Exercício proposto:
No texto sobre futebol de praia, transcreva o trecho de "-Não, não [risos]..." a "praia e futebol?", trocando "acima da média" por "entre os melhores".

Texto fornecido:
------------------------------------------------

Portanto, a motivação de ir para o futebol de praia não teve nada que ver com apanhar um bronze e conhecer raparigas...
-Não, não [risos]... Quando me meti nisto foi logo para levar a sério, dedicar-me e com o querer ser bom como o Madjer, ter o mesmo protagonismo e viver disto.
E dá para viver disto?
-Dá, mas apenas sendo bom, acima da média e estando em bons clubes. Em Portugal, para nos poder suportar a vida, há Braga e Sporting, mas, aí, já tens de ser acima da média. Não basta chegar e dizer que se quer ser jogador. É preciso querer ser, mas trabalhar muito para se atingir um nível alto.
A infância foi, então, só praia e futebol?

------------------------------------------------

Itens fornecidos:
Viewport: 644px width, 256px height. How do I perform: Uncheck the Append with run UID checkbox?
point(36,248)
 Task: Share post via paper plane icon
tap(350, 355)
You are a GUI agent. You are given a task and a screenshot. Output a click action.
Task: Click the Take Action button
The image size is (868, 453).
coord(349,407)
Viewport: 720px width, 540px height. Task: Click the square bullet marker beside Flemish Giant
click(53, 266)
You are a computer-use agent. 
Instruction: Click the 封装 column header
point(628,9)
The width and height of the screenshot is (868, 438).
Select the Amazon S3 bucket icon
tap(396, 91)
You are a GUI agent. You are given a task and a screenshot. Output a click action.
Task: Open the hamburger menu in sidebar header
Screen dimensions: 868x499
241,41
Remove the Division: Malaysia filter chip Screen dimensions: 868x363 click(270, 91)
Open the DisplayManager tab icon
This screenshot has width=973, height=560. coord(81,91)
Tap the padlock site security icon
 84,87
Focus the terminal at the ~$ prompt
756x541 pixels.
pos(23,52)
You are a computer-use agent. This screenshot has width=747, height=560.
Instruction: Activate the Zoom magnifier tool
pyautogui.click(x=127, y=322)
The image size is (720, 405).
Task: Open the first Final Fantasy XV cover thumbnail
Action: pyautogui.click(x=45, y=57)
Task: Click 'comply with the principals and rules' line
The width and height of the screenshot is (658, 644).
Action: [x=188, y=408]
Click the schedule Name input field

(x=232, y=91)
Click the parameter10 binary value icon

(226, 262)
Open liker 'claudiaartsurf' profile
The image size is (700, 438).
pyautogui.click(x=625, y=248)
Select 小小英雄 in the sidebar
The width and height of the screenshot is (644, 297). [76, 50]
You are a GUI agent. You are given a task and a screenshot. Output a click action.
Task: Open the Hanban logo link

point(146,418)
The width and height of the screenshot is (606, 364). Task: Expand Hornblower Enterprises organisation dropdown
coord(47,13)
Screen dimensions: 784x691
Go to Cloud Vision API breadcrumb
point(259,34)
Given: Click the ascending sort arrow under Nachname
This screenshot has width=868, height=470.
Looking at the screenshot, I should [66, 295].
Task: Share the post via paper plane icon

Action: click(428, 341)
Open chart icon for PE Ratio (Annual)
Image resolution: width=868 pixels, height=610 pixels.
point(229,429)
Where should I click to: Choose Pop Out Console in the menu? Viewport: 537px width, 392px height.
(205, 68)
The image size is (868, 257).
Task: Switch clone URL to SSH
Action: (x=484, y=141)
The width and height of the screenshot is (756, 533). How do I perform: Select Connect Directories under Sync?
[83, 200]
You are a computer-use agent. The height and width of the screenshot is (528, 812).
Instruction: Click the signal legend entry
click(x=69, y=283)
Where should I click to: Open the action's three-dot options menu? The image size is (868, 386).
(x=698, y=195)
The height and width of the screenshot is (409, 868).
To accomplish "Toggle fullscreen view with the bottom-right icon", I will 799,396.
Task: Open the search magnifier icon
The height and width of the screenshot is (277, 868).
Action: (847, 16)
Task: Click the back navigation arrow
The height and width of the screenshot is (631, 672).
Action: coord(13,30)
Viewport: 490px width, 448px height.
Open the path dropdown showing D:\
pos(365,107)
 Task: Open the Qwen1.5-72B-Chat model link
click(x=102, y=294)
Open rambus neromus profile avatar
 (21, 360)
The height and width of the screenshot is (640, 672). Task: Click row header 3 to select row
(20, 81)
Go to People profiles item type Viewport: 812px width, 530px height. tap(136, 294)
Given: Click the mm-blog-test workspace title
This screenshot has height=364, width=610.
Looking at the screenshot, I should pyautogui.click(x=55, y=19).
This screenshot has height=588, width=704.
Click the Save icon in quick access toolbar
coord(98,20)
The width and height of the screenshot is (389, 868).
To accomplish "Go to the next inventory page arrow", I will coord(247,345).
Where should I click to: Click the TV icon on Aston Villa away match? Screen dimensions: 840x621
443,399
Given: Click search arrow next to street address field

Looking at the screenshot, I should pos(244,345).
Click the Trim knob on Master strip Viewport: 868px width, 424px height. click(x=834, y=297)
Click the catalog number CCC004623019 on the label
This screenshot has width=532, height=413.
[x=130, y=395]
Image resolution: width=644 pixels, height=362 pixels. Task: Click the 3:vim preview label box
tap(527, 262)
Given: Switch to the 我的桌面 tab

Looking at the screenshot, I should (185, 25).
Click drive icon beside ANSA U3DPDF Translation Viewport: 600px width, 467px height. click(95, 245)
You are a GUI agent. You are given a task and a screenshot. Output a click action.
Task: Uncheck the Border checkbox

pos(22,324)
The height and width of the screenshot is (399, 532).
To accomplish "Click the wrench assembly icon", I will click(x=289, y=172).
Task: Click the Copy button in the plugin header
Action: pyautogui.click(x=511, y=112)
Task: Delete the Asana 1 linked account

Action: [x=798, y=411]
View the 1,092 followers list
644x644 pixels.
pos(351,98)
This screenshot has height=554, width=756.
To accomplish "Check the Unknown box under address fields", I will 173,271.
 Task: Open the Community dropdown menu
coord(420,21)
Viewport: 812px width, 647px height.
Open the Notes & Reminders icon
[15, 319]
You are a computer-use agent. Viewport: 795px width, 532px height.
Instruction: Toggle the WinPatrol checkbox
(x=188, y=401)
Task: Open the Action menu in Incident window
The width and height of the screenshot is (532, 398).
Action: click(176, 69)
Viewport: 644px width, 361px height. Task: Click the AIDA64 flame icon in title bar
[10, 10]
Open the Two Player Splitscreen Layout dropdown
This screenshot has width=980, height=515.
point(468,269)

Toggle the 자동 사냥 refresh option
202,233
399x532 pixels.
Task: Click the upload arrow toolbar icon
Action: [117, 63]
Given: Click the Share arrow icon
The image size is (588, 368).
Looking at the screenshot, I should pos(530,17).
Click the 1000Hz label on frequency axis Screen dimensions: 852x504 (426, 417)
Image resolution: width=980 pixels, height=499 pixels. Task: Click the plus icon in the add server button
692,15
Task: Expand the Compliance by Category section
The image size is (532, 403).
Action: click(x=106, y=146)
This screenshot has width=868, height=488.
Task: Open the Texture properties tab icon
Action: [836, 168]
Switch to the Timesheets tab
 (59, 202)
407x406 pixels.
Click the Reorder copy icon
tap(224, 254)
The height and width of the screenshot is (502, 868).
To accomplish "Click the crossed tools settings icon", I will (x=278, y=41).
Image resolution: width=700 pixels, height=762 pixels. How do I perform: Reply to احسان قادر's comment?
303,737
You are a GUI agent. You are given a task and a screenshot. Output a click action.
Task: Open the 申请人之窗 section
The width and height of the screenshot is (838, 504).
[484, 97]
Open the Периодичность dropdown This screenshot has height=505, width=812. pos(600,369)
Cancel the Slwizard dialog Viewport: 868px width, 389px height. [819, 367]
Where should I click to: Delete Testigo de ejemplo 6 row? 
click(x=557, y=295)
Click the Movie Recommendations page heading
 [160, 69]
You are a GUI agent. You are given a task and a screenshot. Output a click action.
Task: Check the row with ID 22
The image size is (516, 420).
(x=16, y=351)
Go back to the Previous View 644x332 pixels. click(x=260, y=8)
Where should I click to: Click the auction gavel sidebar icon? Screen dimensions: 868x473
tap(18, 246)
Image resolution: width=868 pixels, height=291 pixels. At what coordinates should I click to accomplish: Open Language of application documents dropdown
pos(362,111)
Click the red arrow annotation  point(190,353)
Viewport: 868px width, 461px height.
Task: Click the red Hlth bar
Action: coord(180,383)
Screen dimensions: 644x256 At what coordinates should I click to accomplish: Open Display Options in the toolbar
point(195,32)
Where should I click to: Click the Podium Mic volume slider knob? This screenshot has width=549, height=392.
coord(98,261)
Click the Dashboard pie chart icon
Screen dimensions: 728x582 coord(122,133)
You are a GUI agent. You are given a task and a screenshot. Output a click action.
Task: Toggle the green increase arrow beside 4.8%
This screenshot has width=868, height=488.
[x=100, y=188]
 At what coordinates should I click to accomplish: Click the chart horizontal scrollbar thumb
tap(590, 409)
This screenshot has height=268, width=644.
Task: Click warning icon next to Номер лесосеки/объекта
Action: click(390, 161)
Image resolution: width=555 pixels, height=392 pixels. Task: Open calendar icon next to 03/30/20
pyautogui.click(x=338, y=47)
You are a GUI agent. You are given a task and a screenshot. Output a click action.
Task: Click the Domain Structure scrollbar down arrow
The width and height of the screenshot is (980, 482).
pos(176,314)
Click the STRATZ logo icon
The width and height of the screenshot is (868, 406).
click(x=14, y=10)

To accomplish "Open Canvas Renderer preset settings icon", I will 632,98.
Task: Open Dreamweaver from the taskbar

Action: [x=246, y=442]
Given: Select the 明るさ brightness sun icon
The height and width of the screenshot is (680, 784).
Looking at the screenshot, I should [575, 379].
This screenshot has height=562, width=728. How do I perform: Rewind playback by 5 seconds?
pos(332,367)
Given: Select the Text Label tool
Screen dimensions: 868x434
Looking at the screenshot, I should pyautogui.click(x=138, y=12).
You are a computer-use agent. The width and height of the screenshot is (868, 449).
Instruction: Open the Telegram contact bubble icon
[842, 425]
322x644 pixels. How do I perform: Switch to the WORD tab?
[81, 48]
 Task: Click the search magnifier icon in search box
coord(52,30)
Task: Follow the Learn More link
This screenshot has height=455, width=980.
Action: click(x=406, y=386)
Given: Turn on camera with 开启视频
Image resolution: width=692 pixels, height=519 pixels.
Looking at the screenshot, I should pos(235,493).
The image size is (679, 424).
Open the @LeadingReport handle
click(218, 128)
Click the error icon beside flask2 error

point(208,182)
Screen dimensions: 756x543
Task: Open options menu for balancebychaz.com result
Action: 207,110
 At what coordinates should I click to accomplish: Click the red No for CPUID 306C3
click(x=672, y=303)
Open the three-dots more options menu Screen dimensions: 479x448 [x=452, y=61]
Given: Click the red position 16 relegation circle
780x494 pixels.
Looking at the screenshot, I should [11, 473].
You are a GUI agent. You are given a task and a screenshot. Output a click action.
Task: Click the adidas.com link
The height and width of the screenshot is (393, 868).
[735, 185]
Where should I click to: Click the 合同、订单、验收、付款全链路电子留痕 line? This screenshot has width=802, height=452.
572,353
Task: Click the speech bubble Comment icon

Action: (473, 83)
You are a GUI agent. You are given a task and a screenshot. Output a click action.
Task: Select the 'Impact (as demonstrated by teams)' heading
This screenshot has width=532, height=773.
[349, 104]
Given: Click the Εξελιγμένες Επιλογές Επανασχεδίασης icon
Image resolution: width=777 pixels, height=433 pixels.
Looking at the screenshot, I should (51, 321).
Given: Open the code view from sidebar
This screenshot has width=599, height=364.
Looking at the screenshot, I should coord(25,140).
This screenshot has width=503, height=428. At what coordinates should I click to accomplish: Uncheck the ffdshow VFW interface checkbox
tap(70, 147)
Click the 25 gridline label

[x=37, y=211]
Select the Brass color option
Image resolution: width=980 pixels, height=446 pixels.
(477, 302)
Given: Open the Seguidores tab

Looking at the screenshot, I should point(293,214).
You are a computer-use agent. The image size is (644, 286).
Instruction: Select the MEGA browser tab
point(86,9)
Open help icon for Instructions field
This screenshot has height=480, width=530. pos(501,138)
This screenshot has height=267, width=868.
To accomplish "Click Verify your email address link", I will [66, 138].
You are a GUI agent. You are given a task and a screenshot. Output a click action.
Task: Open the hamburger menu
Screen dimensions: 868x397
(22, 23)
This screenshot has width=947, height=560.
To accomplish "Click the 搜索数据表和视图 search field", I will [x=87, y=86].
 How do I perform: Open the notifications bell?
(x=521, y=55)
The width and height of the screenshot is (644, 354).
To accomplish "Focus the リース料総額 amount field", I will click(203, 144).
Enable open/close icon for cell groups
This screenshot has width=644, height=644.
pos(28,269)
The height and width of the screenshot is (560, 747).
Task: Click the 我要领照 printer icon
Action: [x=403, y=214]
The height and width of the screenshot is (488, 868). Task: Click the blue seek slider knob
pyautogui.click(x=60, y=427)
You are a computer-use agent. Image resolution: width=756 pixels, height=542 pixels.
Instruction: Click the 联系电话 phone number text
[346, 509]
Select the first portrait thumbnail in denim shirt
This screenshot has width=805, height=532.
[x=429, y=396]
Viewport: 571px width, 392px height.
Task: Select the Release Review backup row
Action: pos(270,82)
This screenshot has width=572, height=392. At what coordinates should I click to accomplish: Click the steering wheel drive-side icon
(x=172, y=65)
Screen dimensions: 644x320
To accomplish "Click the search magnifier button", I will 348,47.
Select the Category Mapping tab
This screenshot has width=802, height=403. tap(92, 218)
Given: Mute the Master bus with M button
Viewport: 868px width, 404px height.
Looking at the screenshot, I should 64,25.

------------------------------------------------

Resposta ao exercício:
-Não, não [risos]... Quando me meti nisto foi logo para levar a sério, dedicar-me e com o querer ser bom como o Madjer, ter o mesmo protagonismo e viver disto.
E dá para viver disto?
-Dá, mas apenas sendo bom, entre os melhores e estando em bons clubes. Em Portugal, para nos poder suportar a vida, há Braga e Sporting, mas, aí, já tens de ser entre os melhores. Não basta chegar e dizer que se quer ser jogador. É preciso querer ser, mas trabalhar muito para se atingir um nível alto.
A infância foi, então, só praia e futebol?